One important experiment described in the ControlNet paper1 is an ablation experiment which illustrates the importance of the zero-convolutional layers. The authors compared the original ControlNet to a ControlNet where zero-convolutional layers were substituted with plain convolutional layers. Another model used in the ablation study was ControlNet-Lite, which had one convolutional layer as the only trainable unit of the whole network. The authors expected the ControlNet-lite to struggle with following provided conditional controls, so ControlNet-Lite can be seen as a baseline model. The question that the Ablation experiment answers is whether the removal of zero-convolution layers from ControlNet degrades the model performance and makes it similar to the baseline, or not. Fig.5 illustrates the performance of 3 models in "No Prompt", "Insufficient Prompt", "Conflicting Prompt" and "Perfect Prompt" conditions. The original ControlNet performs well in all 4 settings, generating aesthetic and realistic images which strictly follow the provided conditional control (an edge map). In contrast, both ControlNet Lite and ControlNet without zero-convolution layers failed in "No Prompt" and "Insufficient Prompt" conditions. High performance of these two models in "Perfect Prompt" and "Conflicting Prompt" conditions is a result of pre-trained Stable Diffusion Backbone being a part of the model. The similarity of two models and their failure in conditions with limited or no information provided by the text prompt shows that zero-convolutional layers are detrimental for the performance of ControlNet.             
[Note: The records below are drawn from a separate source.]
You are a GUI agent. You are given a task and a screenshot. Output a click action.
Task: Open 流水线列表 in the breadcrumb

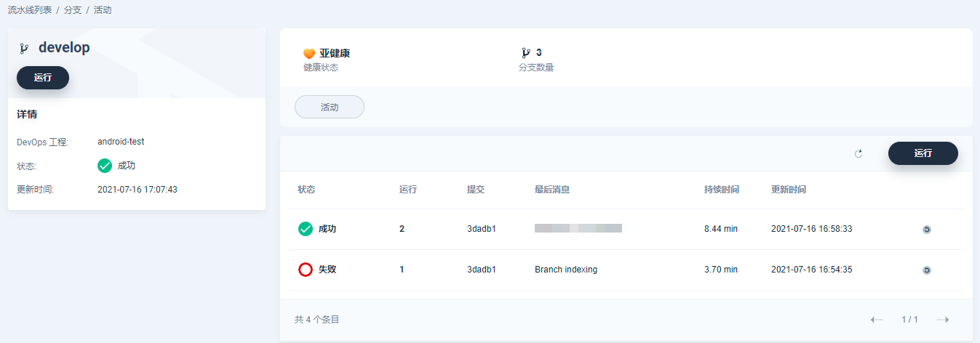(30, 11)
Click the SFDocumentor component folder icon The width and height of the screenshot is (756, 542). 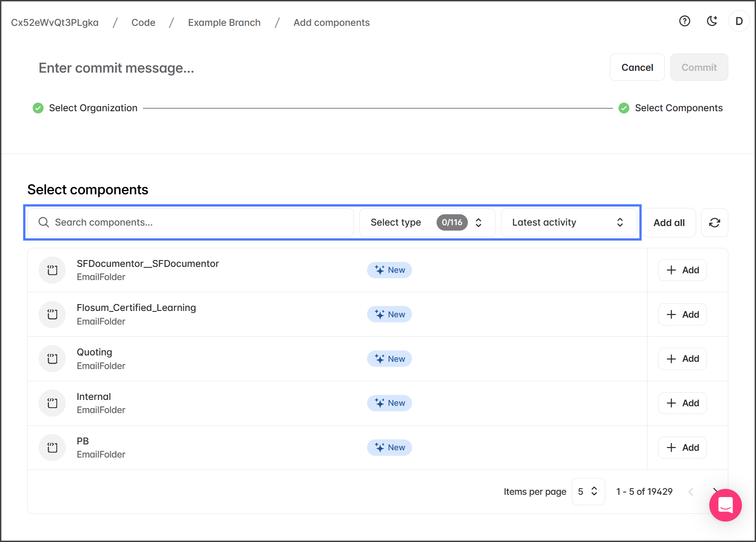52,270
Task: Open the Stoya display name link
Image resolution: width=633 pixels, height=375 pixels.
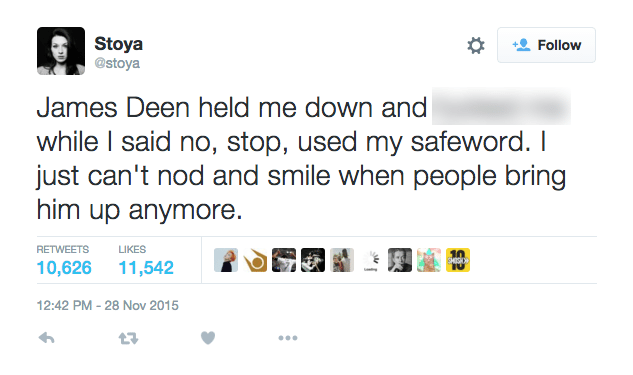Action: point(118,44)
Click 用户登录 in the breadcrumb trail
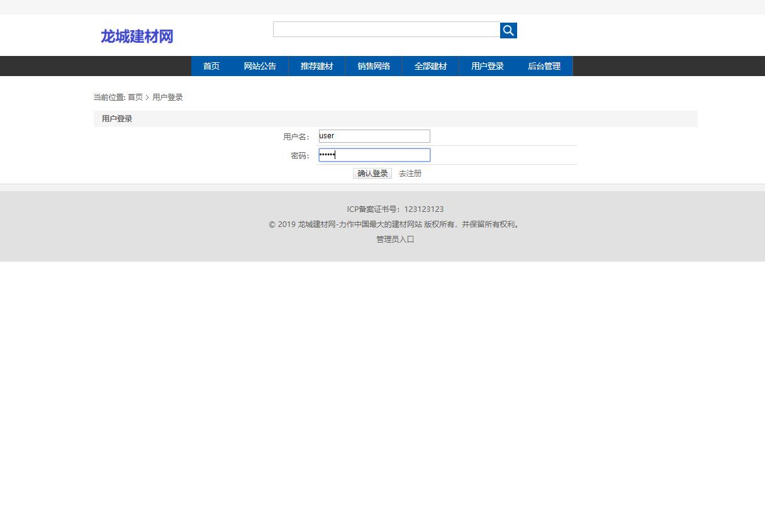This screenshot has width=765, height=532. click(x=167, y=97)
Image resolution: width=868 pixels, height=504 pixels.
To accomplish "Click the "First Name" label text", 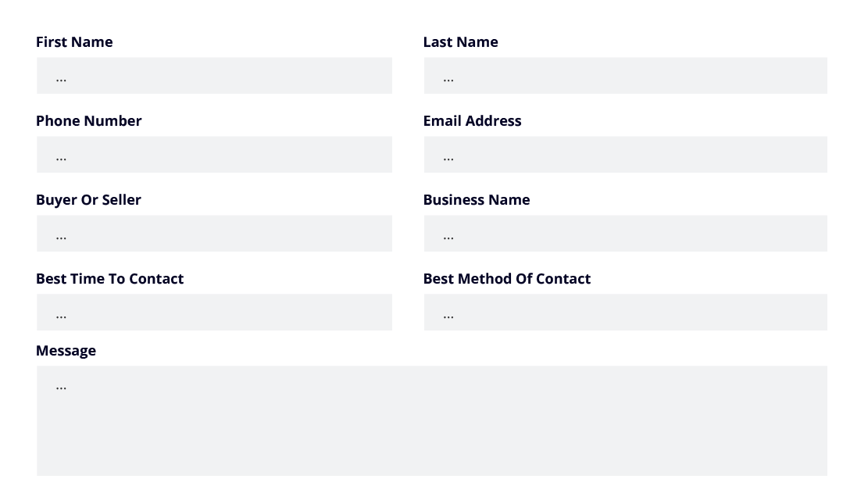I will tap(74, 42).
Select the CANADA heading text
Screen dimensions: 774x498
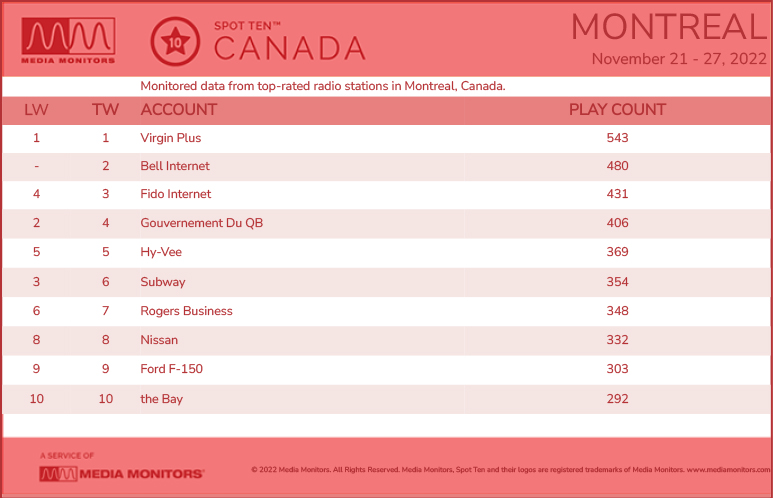290,48
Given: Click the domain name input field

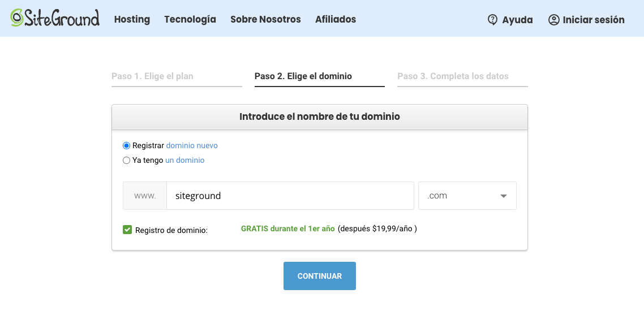Looking at the screenshot, I should point(290,196).
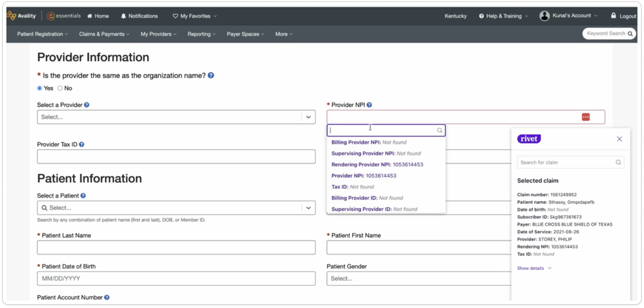Click the red Rivet icon in Provider NPI field

point(586,117)
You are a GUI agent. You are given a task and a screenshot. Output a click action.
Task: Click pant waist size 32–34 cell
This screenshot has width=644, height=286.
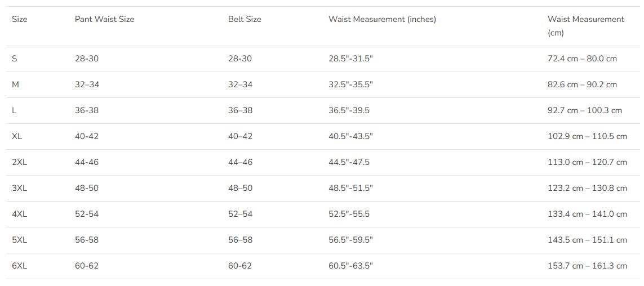coord(87,84)
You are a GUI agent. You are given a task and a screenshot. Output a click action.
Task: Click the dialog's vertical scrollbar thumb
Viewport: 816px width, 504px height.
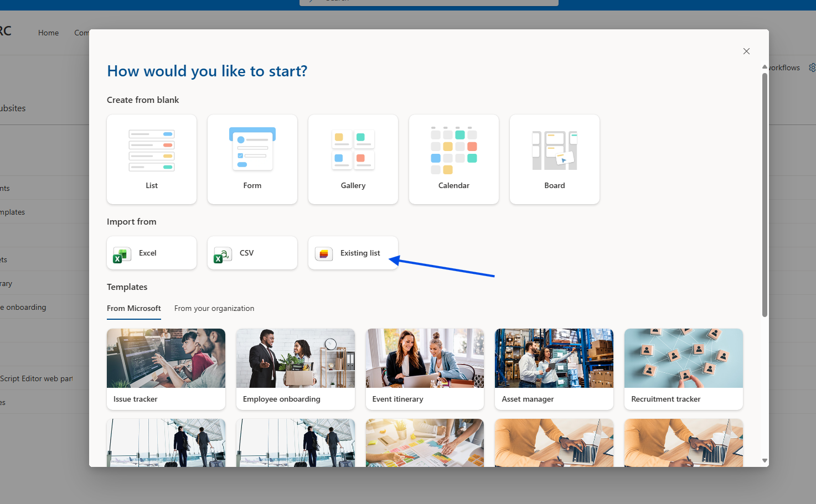(765, 194)
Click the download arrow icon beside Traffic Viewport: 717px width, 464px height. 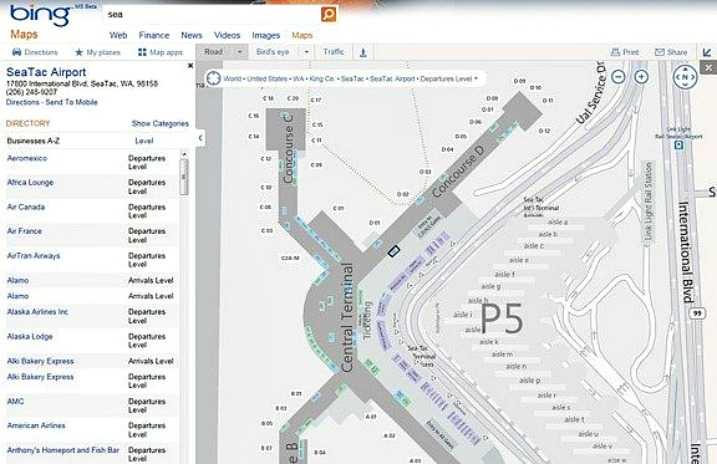click(363, 52)
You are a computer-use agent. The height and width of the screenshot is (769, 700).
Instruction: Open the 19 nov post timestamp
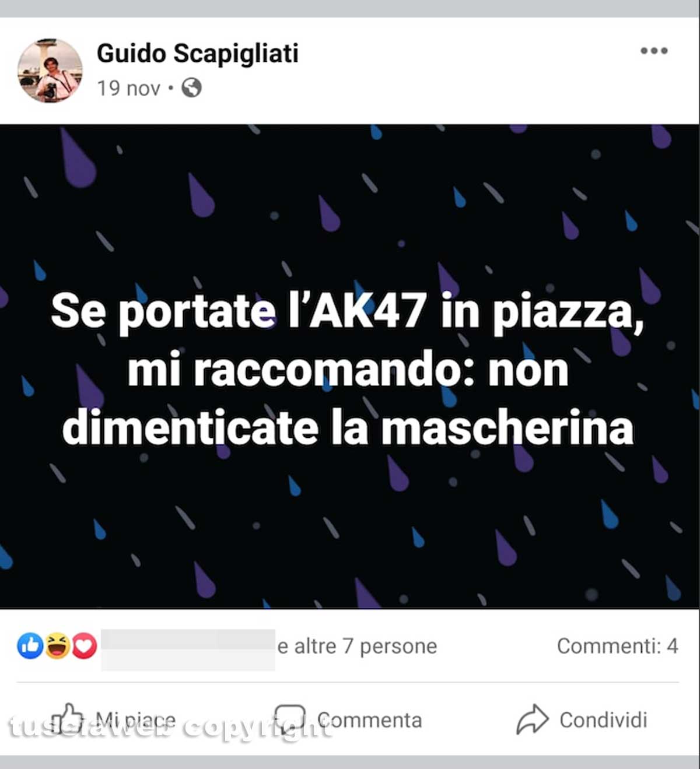(x=128, y=88)
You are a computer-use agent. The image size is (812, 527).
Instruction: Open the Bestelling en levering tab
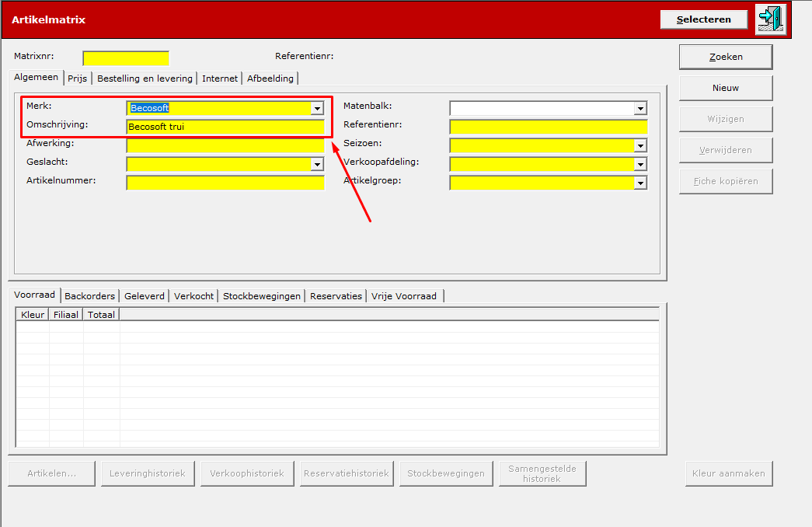[145, 79]
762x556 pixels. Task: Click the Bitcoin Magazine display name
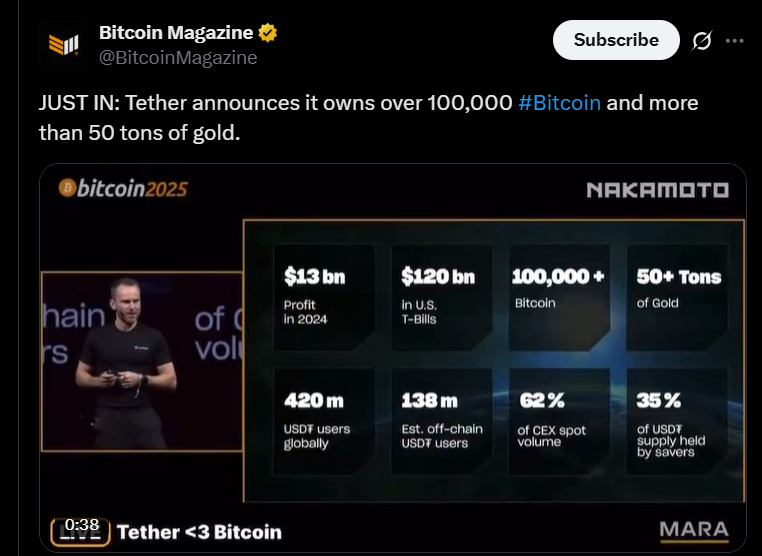(176, 33)
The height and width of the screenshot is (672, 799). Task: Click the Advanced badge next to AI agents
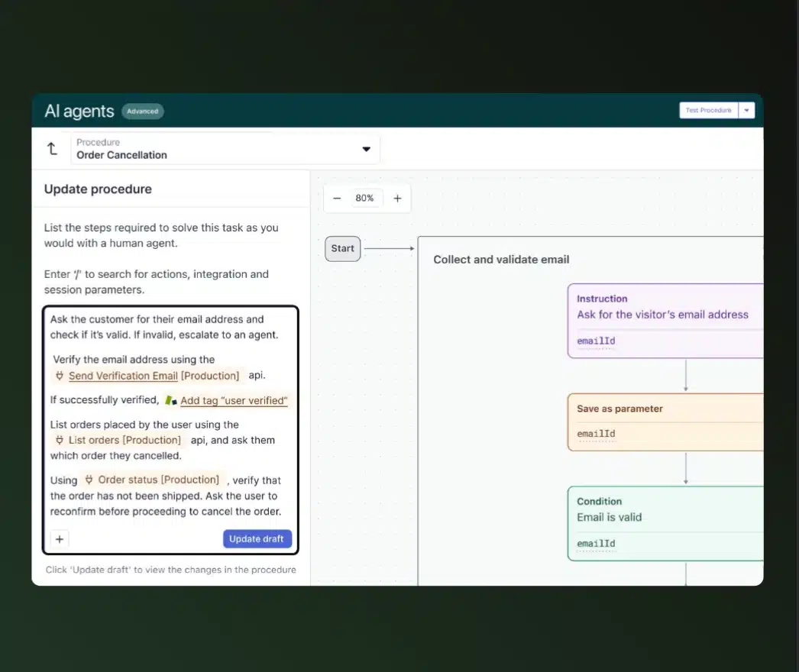[x=143, y=111]
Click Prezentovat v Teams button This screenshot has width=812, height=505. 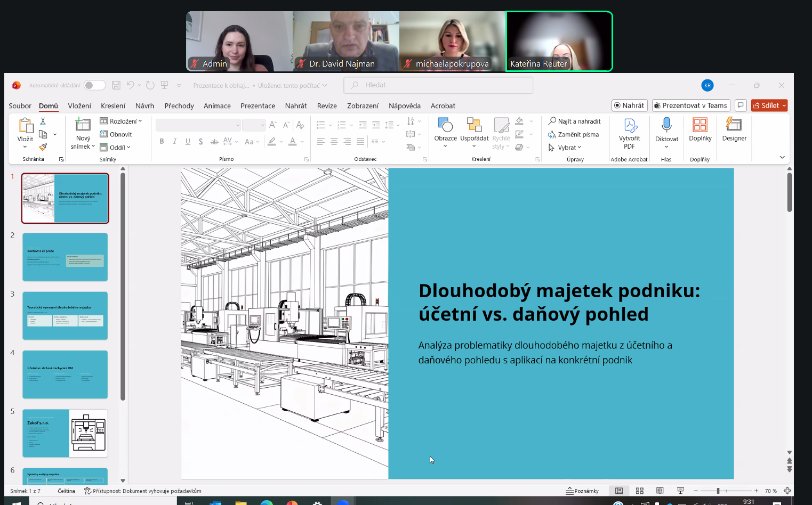click(690, 105)
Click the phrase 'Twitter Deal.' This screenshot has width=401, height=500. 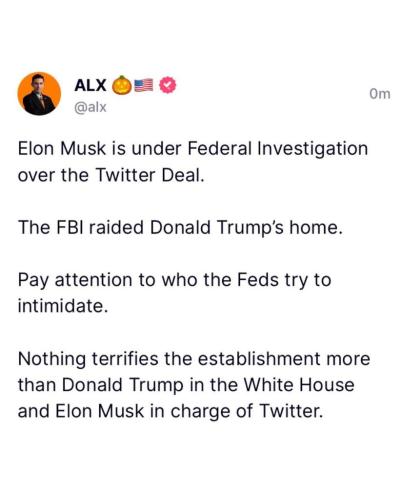click(x=150, y=175)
Fig.5 Ablation study results                                  

ControlNet in Action

The range of available features

Now, let me show you how ControlNet can be used in real life! Let's tackle the problem I shared with you before: I'd like to convince Stable Diffusion to generate an image of a patient lying inside an MRI scanner for me. I have a sketch or a reference image of the picture I have in mind. Finally, I can make a good use of them and provide a control to the Stable Diffusion model. If I am diligent enough to draw a sketch, I can use my drawing right away and provide it to a sketch-based ControlNet, available online6. If I am not in the mood to make a sketch, I can use some reference image, and use one of feature extractors available together with ControlNet online. The feature range includes Canny edge map, Normal map, Depth map, Linea art map, Open pose map and Segmentation map (Fig.6). Some features are better for fine-grained images, some are better for landscapes and sceneries. Line art feature turned out to be the best for my reference image.                                                                                                                                

Fig.6 Feature extraction step.                                                        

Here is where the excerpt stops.